Intanto, con la Borsa di Mosca che fino a questo momento è costretta a chiudere tutte le negoziazioni e a sottostare al divieto di esportazione di valuta all’estero, il popolo russo comincia a sentire il peso della scelta dello zar imperialista di invadere l’Ucraina e si ribella all’idea di essere suo complice. Così, una parte della popolazione, per ora una minoranza, tenta di organizzarsi contro il regime, indossando anche su borse e magliette quei “no alla guerra” in risposta al movimento di propaganda, detto “zeta”, che Putin esige come suo personalissimo sostegno.

I rubli riempiti di scritte contro il governo di Putin sono un altro piccolo gesto di protesta che si unisce a quelli dei movimenti femministi e delle “Donne in nero” che negli anni 90 scesero nelle strade delle città russe per protestare contro la guerra in Cecenia e sono pronte a rifarlo oggi, 18 marzo, in occasione della celebrazione dell’annessione della Crimea (la cosiddetta “riunificazione” della Crimea con la Russia, come la definisce il governo russo).

Quello delle “banconote sovversive” è uno strumento di protesta anonima, efficace, già utilizzato, ad esempio, in Turkmenistan nel 2020 contro la dittatura e può funzionare perché i negozi non si possono rifiutare di accettare banconote firmate: di per sé le banconote sono sporche, consumate, strappate; presentano graffi, piccoli fori e macchie, ma stando alla legge russa “devono essere accettati come mezzo di pagamento da tutte le imprese e organizzazioni, indipendentemente dalla proprietà”, così spiega un gruppo di cittadini russi che su Telegram si scambia idee e proposte su come far sentire la propria voce senza rischiare di venire fermati, arrestati e torturati.
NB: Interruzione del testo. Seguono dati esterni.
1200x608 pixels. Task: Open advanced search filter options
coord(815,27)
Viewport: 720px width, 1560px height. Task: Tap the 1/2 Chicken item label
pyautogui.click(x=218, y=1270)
“La pratica più sicura è semplicemente quella di prelevare contanti al bancomat, firmarli sempre con penne diverse, cercando di cambiare la propria calligrafia, quindi usare quelle stesse banconote per pagare dentro i negozi, quindi ottenere come resto altri rubli, firmarli di nuovo e continuare a diffondere questi messaggi di protesta e di pace”, così da moltiplicare e diffondere sempre più espressioni e manifestazioni di dissenso verso il regime.

Se basterà a fermare la guerra nessuno lo sa. Per adeso è però un bellissimo schiaffo (morale) assestato alla faccia del folle dittatore Putin.